La crisis energética en Oaxaca también expone las desigualdades regionales que el gobierno federal prefiere pasar por alto. «Las comunidades rurales e indígenas, marginadas ya en servicios básicos, educación y salud, ahora tienen que agregar los apagones a su lista de carencias». Cuando CFE tiene programado dar mantenimiento o «mejoras», siempre son las colonias pobres y comunidades lejanas las que se quedan sin luz hasta por 12 horas y sin previo aviso ni justificación. En tanto, la zona hotelera y turística de Huatulco son prioritarias, continuando con un modelo en el que el turismo y el capital son más importantes que la gente que hace posible la industria.

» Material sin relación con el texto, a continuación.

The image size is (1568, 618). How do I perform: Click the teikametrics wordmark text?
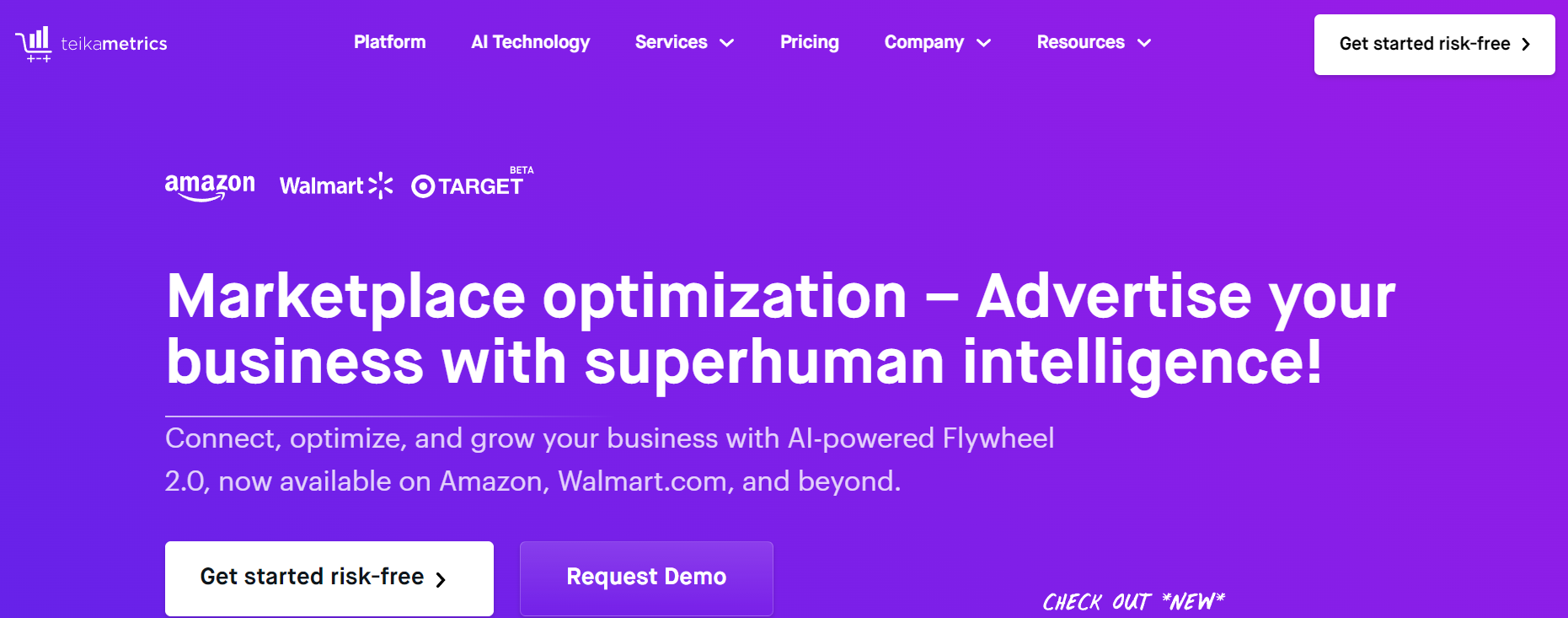[114, 44]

El diputado de Morena, Raynel Ramírez Mijangos, presentó uno de los exhortos justificando la necesidad de «asegurar el funcionamiento apropiado de equipos de trabajo y electrodomésticos, así como la realización óptima de actividades comerciales y laborales». Estas palabras, aunque bien intencionadas, suenan a burla cruel para los oaxaqueños que han sufrido durante meses, años, un servicio eléctrico tercermundista. Las exhortaciones legislativas, por más «urgentes» y de «evidente solución» que sean, carecen de fuerza legal y de presupuesto. Son, en el mejor de los casos, un alarido desesperado de legisladores locales que saben que no tienen ninguna posibilidad de forzar a una paraestatal federal a hacer su trabajo. En el peor de los casos, es teatro político para aparentar que «se hace algo» mientras los apagones siguen y la gente se desespera.

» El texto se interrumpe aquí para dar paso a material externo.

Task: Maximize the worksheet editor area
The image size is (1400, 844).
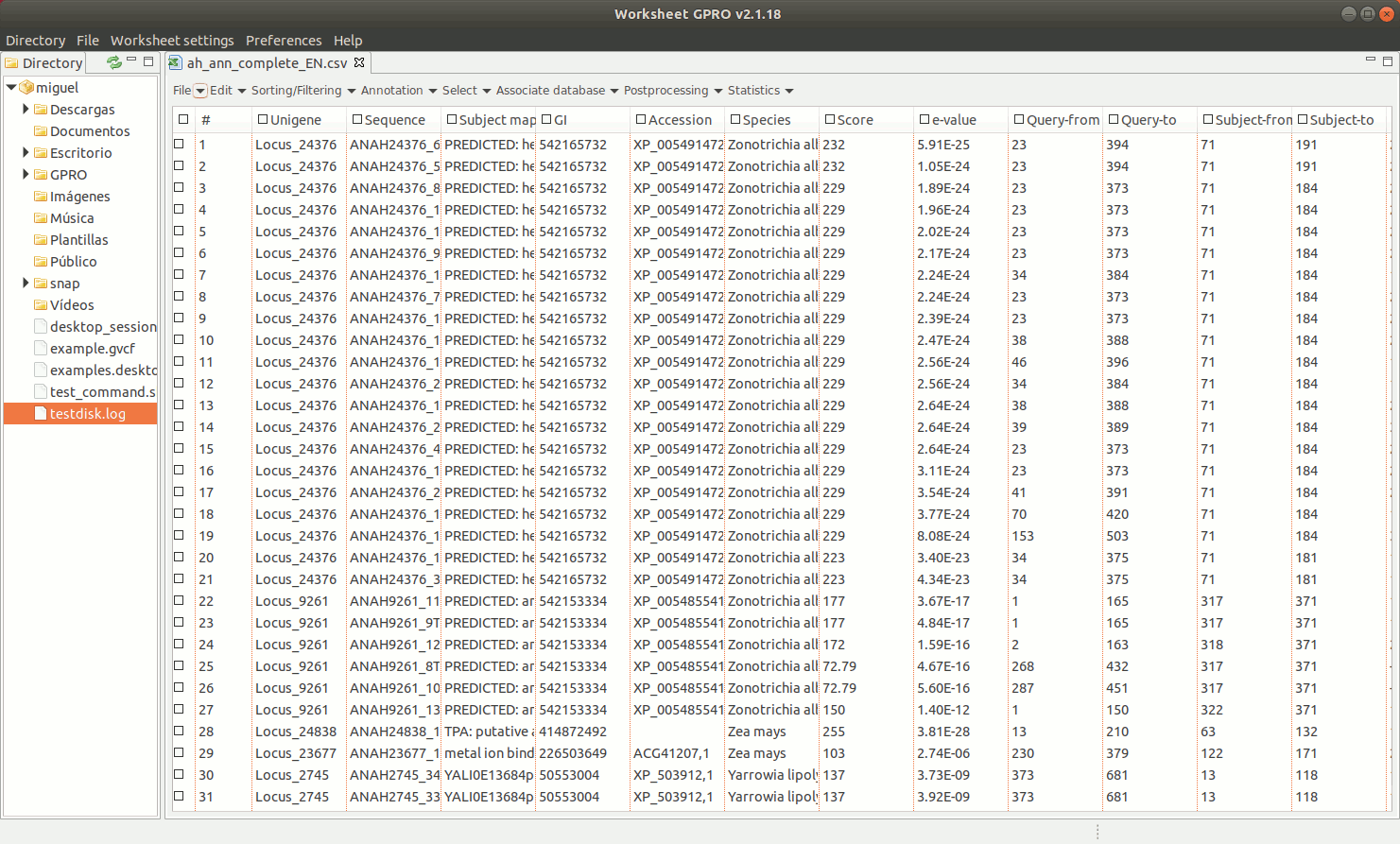Action: click(1388, 61)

La crisis eléctrica de Oaxaca es la manifestación de un problema mayor, un modelo energético nacionalista que ha sacrificado la eficiencia, la modernización y el servicio al usuario en aras de una soberanía energética más simbólica que real. Mientras otras naciones latinoamericanas han diversificado sus matrices energéticas, han invertido en infraestructura resiliente y han dado paso a las energías limpias, México ha apostado todo al petróleo, al gas y al fortalecimiento del monopolio de CFE. Y no importa que ese monopolio no pueda dar luz ni siquiera a sus propios ciudadanos. Los oaxaqueños no necesitan exhortos legislativos ni discursos de soberanía energética; necesitan luz, electricidad confiable para trabajar, estudiar, conservar sus alimentos y vivir con dignidad.